Automatic failover to other nodes?


#1

Hi,

Does the C client support automatically switching to other nodes when one node goes offline? we are testing aerospike with a 3 node docker cluster (replication factor two) and when killing one node our client operations start to fail. For example an aerospike_key_put fails with AEROSPIKE_ERR_CLIENT (func: as_socket_read_limit, file: “src/main/aerospike/as_socket.c”, line: 442).


#2

The C client does support automatic node switching on node failures, but there is a lag (usually 1 - 2 seconds) between node failure and the client dropping that node from the cluster map. During this lag, transactions will continue to be sent to the downed node.

Each client instance periodically polls all nodes for cluster status at default 1 second intervals. When a node goes down, the next cluster status request should result in the node being dropped from the map. The client strictly follows this map when determining transaction destination.

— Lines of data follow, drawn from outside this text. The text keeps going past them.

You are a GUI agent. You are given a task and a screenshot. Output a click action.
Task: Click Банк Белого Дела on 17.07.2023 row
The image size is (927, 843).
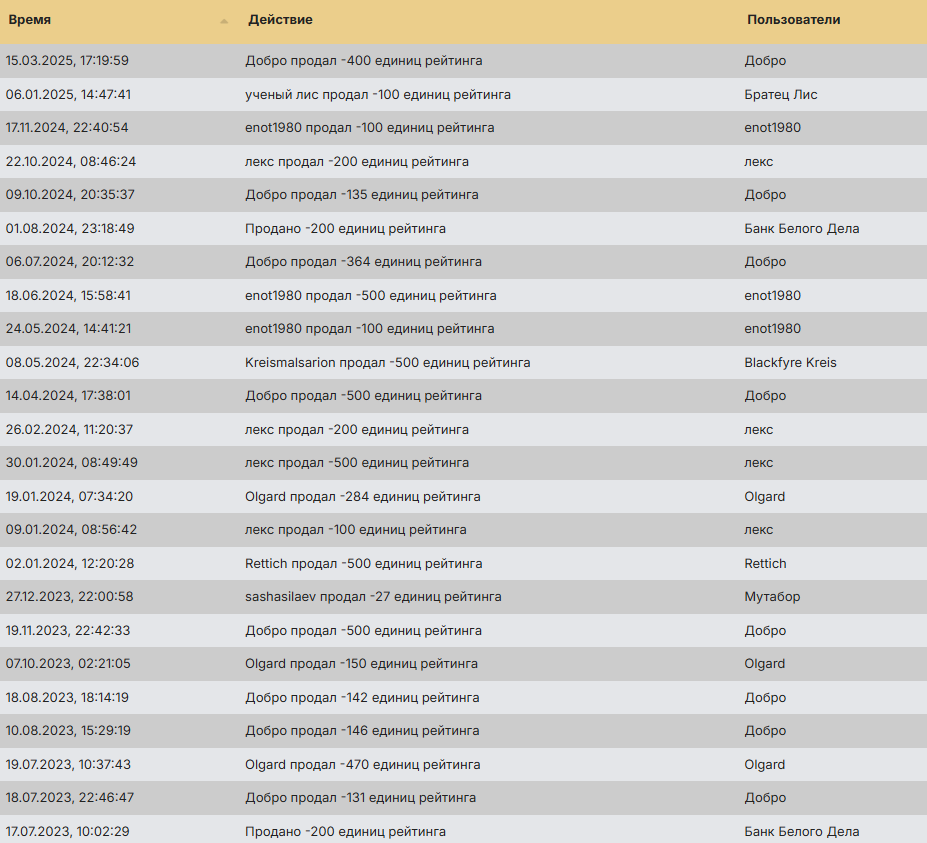point(801,832)
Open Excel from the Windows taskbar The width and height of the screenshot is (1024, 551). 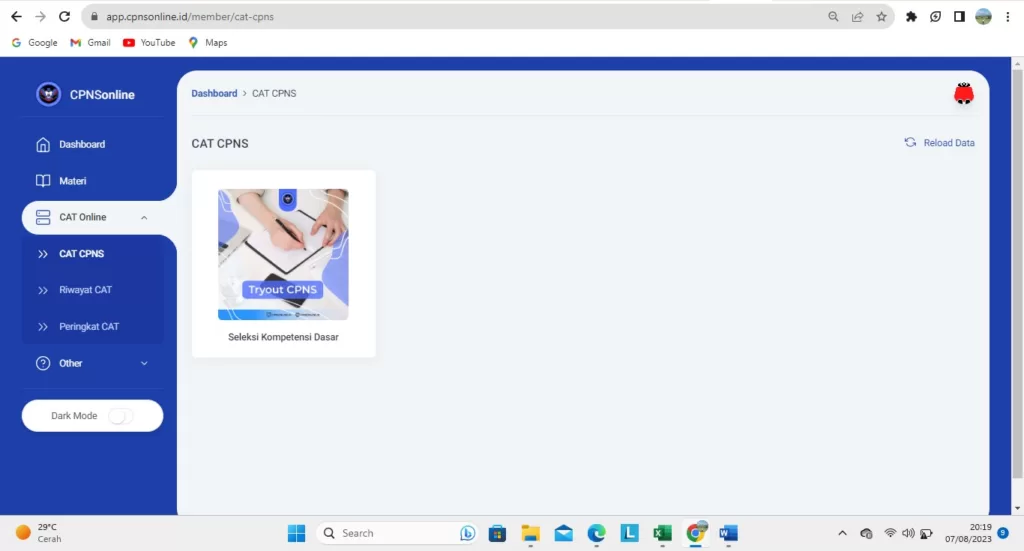click(x=661, y=533)
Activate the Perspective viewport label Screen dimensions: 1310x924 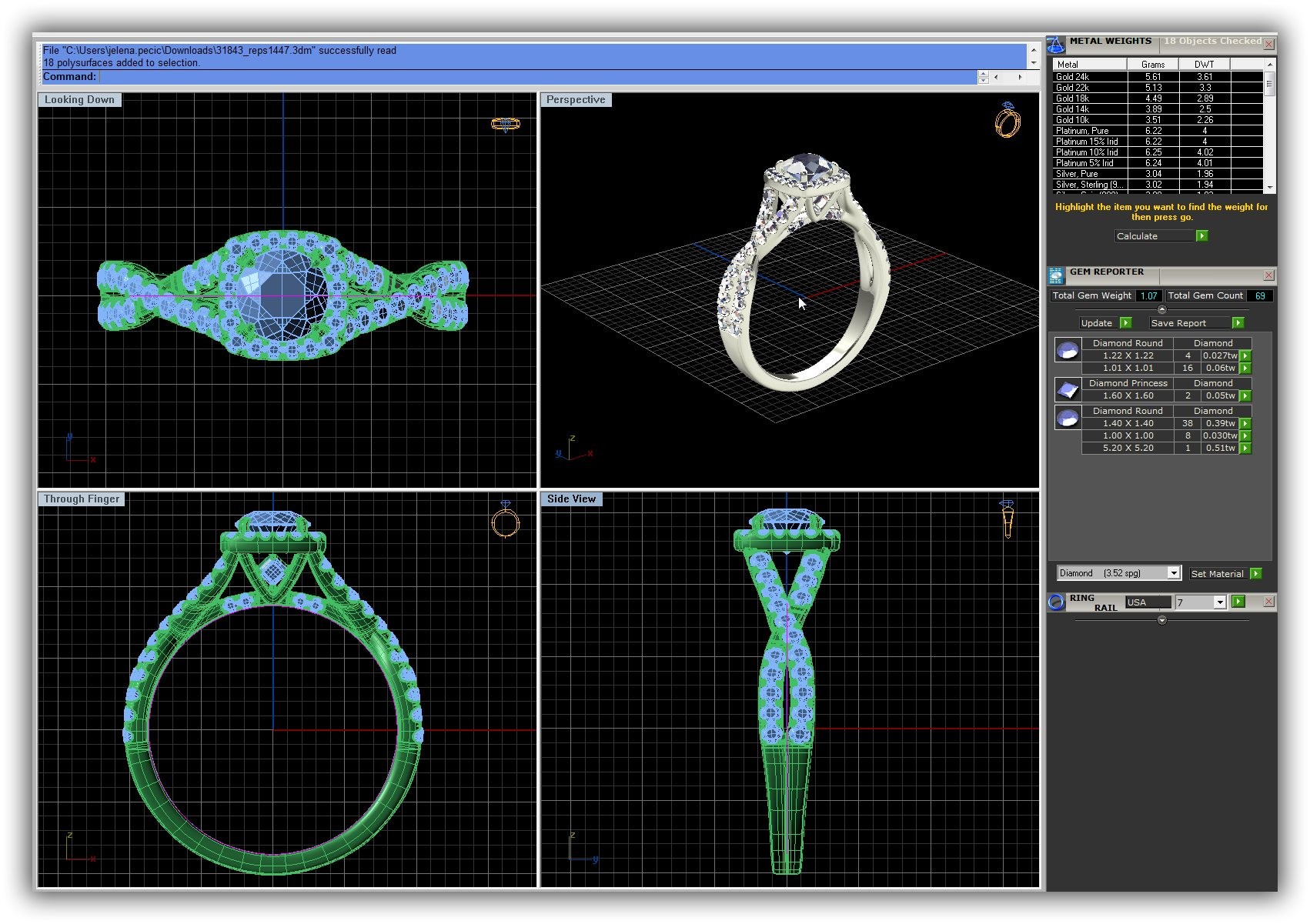click(576, 100)
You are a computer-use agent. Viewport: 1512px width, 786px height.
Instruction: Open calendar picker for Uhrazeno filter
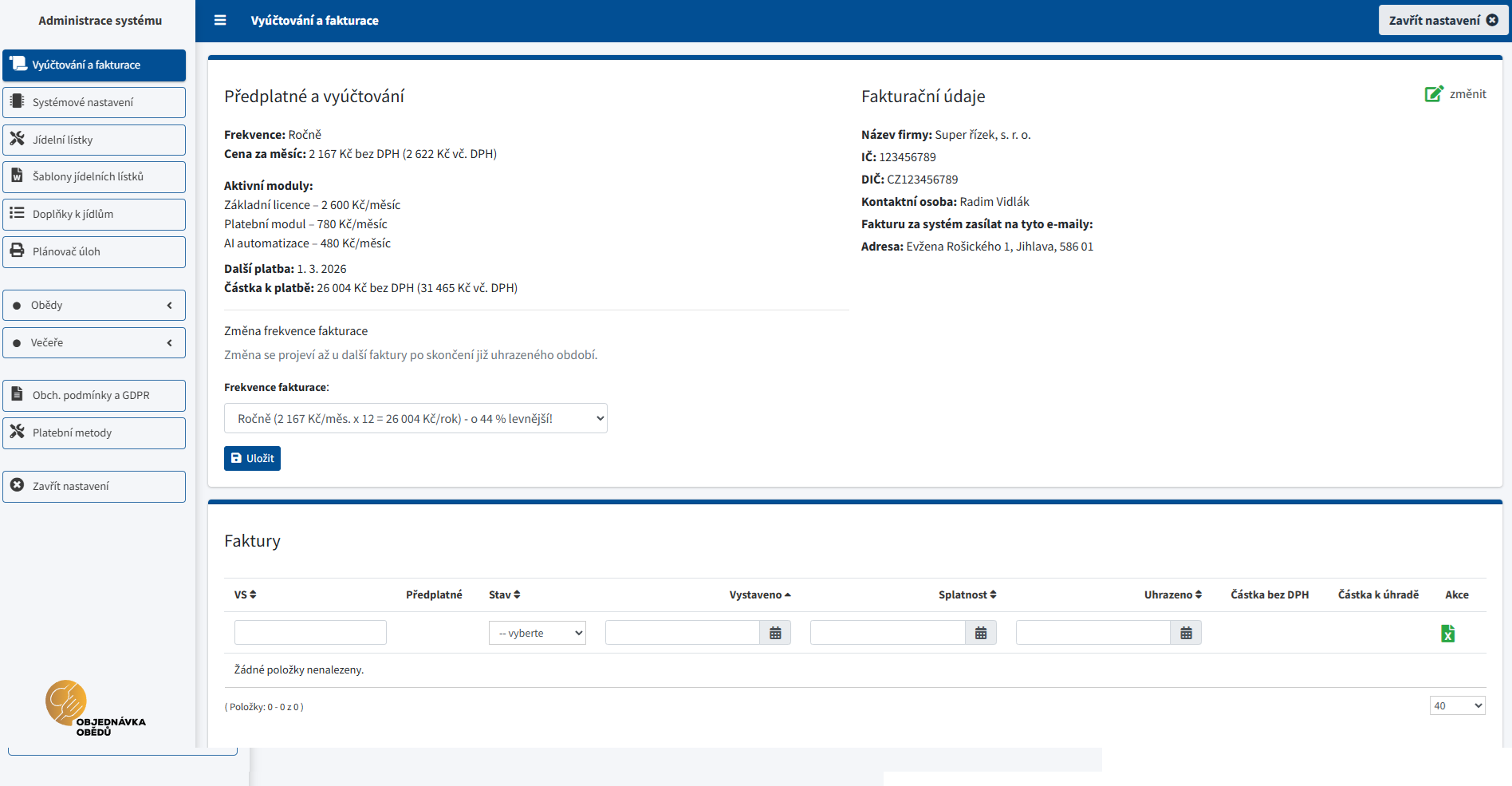(1186, 633)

Immediately switching nodes on a transaction timeout is bad idea for a number of reasons.

  1. The client wouldn’t know which node to send the transaction because the new node for that transaction hasn’t been decided yet. This would result in lots of proxies in an already stressed system.

  2. Timeouts can be relatively frequent for applications that must respond by a fixed time.

  3. The client’s view of the cluster map would operate much differently than the server’s cluster map.